At the film’s close, this denial of aid is met with vengeance from the outcast: 964 sprints full throttle towards the headquarters of the corporate overlords that sold him into sex slavery in the first place. Arriving to a demand that he vacate the premises, he exclaims, “Help me! Why don’t you help me?!” a cry for relief directed both at the corporation’s representatives and at society writ large. “The only way we can help you is by killing you,” they reply; with no escape but death, 964 takes his revenge by punching a hole through his maker’s (Kôji Ôtsubo) abdomen, letting the viscera spill out onto the grass below. Thus, the very same fear of excretion that characterizes 964 and Himiko’s threat to the social order from which they are excluded is repurposed into a power of self-assertion and retribution. The maker’s insides come out and he dies twisted in pain, the evolutionary human fear made lethally real by the hand of the reject.

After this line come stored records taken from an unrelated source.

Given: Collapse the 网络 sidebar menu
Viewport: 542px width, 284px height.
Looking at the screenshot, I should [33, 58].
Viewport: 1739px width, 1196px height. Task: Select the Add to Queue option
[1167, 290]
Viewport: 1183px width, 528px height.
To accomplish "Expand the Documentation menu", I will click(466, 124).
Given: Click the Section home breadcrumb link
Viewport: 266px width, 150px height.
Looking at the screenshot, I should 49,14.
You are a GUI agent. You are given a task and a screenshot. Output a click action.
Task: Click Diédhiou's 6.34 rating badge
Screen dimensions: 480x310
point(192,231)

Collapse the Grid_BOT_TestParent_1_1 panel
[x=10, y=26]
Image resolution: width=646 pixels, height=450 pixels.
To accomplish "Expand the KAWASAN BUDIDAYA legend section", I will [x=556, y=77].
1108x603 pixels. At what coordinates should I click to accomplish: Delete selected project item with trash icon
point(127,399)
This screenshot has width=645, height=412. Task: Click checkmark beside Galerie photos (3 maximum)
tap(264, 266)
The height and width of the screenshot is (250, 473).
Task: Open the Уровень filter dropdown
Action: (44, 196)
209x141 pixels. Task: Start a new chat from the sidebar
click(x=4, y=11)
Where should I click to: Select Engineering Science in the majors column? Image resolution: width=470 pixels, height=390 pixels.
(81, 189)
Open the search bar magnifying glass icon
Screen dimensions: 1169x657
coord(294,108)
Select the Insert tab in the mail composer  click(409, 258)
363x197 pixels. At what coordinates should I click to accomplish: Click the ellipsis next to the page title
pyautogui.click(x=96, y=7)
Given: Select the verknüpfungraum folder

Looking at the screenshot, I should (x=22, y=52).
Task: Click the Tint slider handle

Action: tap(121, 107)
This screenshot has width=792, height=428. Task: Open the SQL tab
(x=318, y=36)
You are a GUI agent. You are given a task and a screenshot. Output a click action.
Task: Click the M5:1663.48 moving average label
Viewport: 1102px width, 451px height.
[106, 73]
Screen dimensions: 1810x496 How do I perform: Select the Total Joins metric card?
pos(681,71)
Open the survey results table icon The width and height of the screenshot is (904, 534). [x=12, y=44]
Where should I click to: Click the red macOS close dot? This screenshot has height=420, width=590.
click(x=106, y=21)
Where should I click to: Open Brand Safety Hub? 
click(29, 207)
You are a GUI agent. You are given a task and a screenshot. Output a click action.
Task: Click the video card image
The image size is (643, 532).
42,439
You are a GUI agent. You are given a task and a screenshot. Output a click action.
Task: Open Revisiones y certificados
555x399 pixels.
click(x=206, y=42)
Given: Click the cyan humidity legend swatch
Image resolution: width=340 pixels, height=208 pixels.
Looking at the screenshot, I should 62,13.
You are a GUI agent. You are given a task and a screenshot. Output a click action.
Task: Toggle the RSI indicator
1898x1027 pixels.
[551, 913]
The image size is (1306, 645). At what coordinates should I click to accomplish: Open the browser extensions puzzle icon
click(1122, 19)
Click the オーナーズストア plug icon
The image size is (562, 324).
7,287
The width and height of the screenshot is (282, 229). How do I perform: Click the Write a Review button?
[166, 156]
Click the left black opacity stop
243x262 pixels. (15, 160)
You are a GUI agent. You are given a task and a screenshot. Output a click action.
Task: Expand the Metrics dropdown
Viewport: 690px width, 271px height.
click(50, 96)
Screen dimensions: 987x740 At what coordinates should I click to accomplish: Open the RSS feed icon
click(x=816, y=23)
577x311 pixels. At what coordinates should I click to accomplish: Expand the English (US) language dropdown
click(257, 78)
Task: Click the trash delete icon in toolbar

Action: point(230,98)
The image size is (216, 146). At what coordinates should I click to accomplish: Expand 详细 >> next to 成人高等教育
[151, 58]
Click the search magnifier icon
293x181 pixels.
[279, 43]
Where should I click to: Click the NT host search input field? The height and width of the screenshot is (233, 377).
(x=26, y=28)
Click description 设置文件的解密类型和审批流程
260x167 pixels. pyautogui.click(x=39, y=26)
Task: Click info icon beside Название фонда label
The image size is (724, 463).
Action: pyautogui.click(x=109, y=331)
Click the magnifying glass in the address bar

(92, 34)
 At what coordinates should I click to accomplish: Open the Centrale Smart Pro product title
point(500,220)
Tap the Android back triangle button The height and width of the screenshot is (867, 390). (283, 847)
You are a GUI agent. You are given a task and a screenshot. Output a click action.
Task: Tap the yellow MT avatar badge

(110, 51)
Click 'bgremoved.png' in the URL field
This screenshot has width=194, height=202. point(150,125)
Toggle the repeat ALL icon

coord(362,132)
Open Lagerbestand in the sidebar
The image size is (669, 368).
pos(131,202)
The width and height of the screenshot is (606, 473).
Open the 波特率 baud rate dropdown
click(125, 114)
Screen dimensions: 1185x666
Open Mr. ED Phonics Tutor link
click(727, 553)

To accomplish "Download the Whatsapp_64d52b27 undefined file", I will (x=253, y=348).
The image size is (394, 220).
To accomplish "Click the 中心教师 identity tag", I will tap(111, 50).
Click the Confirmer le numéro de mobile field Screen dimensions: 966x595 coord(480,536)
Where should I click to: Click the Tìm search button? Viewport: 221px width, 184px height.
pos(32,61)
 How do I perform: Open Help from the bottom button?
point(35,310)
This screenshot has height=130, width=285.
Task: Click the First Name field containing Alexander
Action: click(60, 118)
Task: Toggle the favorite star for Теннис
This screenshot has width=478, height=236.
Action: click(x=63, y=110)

What √964 Pinocchio finally evinces, therefore, is an image of alterity made manifest by the metaphor of the body turned inside out. Its sickening presentation—from body horror to nauseating sound design—engenders in its viewers a profound physical discomfort projected onto a social structure whose balance relies on the invisibility of its underclass. The individual body turned body politic, the existential crisis of the emetic inside-out phobia realizes the threat to the social order inherent in the visibility of the so-called base human. In other words, where Tokyo is a body, 964 is the blood and bile that’s supposed to stay hidden within its cavities. Watching √964 Pinocchio is like lifting an urban sewer grate to reveal the coursing flow of waste below; what the passersby of the film’s world fail to recognize is that a body too is beholden to its blood and bile, just as a city is beholden to its sewers.